Trump’s path to victory is opening – a Democrat civil war


This article first appeared at betting.betfair.com on 17th February 2020

Long-term readers may be shocked. After five years covering the Trump beat with incessant negativity, only pausing briefly to cut my losses on THAT night in 2016, I’m coming around to the idea that the nightmare may not end in November. There is a way he can repeat that statistical, geographic fluke – Democrats could throw this unique opportunity away.

To be clear, I am not recommending a bet on Trump at [1.69] and am standing by the fundamentals explained in my recent piece. The election will be a referendum on the president, about whom opinion is entrenched negative. Assuming we reach a point where there is a clear head-to-head contest, I’m confident the polls will remain negative for him and the market move accordingly.

I’m not bailing out of my position – however bad a lay at average [2.4] looks right now. I don’t believe he will better the (sub-par) 46.1% attained in 2016. Trump doesn’t win people over. Generational replacement plus turnout trends should favour Democrats, who maintained a lead around 6% in generic congressional polls. Four years ago, they lost the House vote by 1%.

Trump won thanks to split opposition

Normally in US elections, 46.1% would be a paltry figure for a Republican. Mitt Romney won 47.2%, yet lost the electoral college by 206-332. Trump’s tally was only enough because a trio of minority candidates – Gary Johnson, Jill Stein and Evan McMullin – shared 5% of the vote. The party was divided, and Clinton damaged, by the Kremlin’s fake news campaign – designed to depress turnout, targeted brilliantly at swing states.

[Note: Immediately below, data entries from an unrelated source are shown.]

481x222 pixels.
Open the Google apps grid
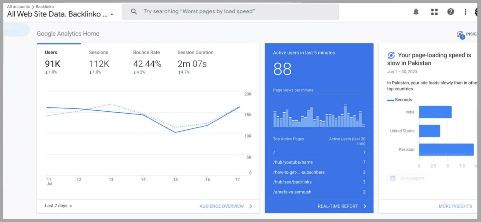pyautogui.click(x=434, y=12)
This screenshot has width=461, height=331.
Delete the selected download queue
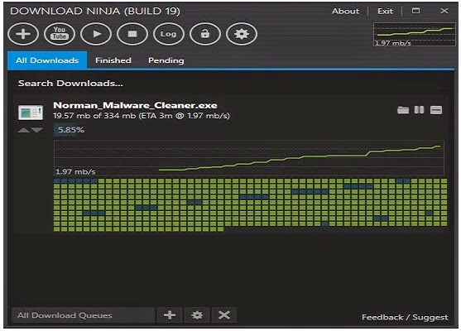pos(224,315)
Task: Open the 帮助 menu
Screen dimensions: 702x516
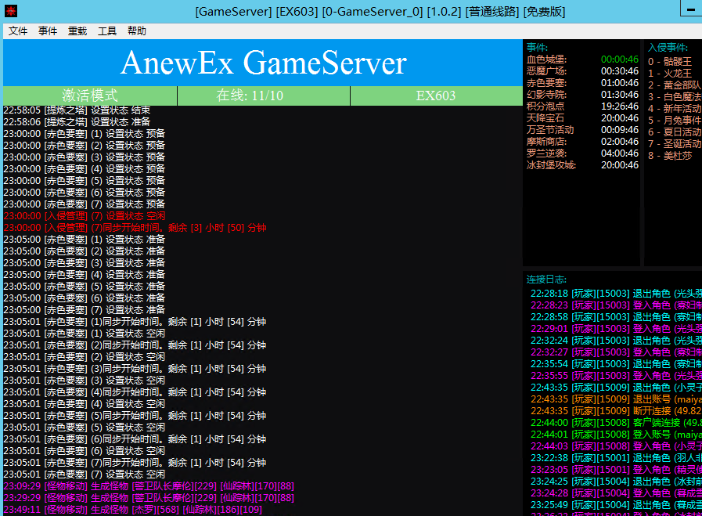Action: tap(137, 31)
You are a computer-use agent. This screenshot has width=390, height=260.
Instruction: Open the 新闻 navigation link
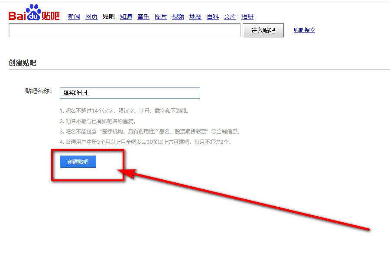click(74, 17)
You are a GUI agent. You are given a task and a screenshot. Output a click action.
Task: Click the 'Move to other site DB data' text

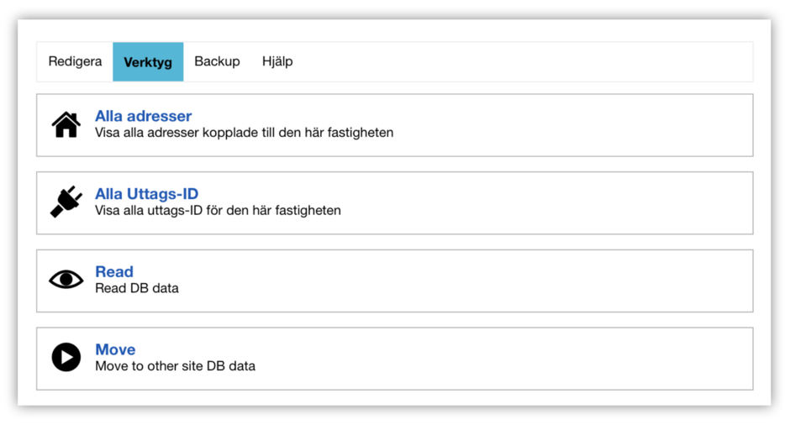[175, 366]
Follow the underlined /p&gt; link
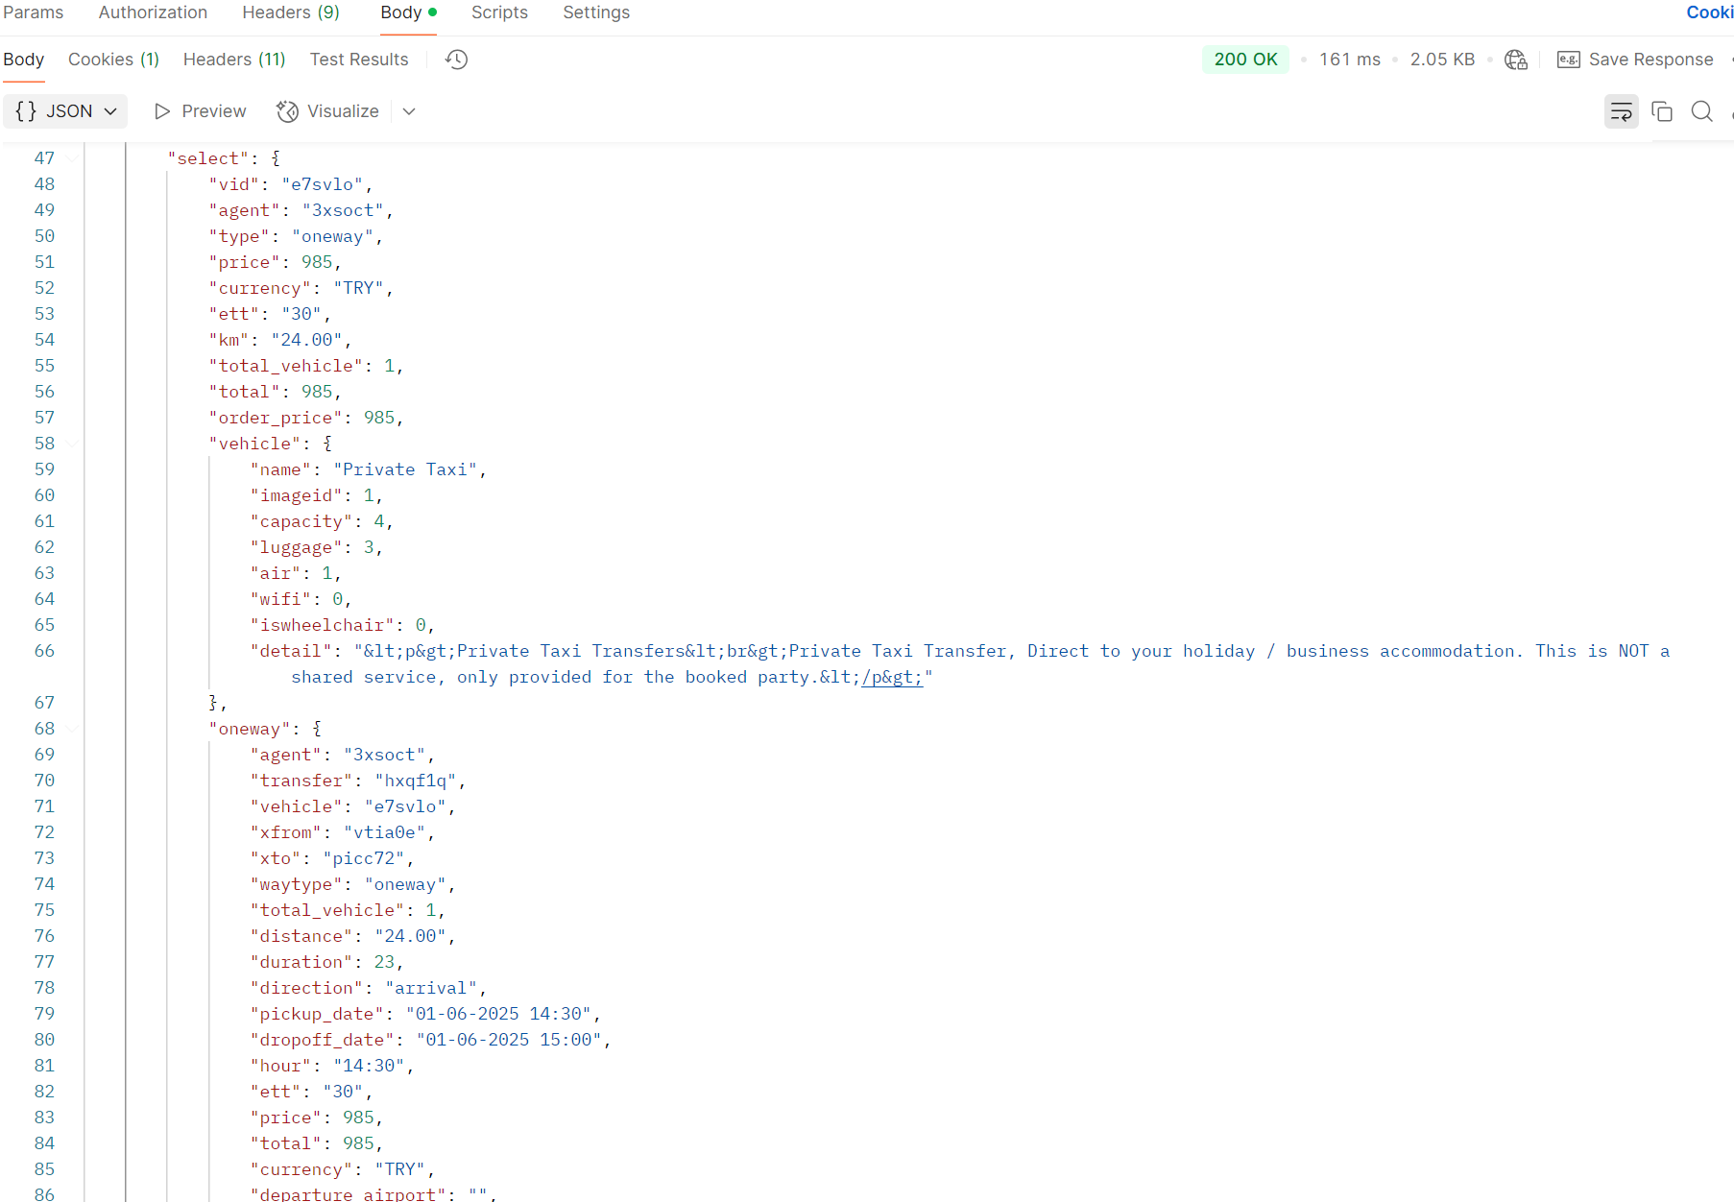Viewport: 1734px width, 1202px height. [892, 677]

Ever since, polls have been terrible for Trump, translating into a series of Democrat gains in special elections and their best mid-term performance since Watergate. Betting against this uniquely divisive president paid dividends both then and when impeached.

Nevada debate to ramp up hostilities

If the Democrats can manage to unite, (relatively at least), and no third party surge materialises, I’m confident they’ll win, whoever they put up. Here’s the problem – they show absolutely no sign of uniting. Rather, their civil war is about to escalate in tomorrow’s TV debate in Nevada ahead of Saturday’s caucuses.

After much speculation, Michael Bloomberg has qualified and will make his first appearance on the debate stage. The Democrat Nominee betting increasingly projects a dual between the billionaire and Bernie Sanders. The two candidates least likely to unite the party.

Sanders remains the most likely nominee. Despite showing no signs of converting opponents, he seems sure to accumulate many delegates and build a substantial early lead over the weeks ahead. Perhaps not enough, however, to win a majority and avoid a divisive, contested convention.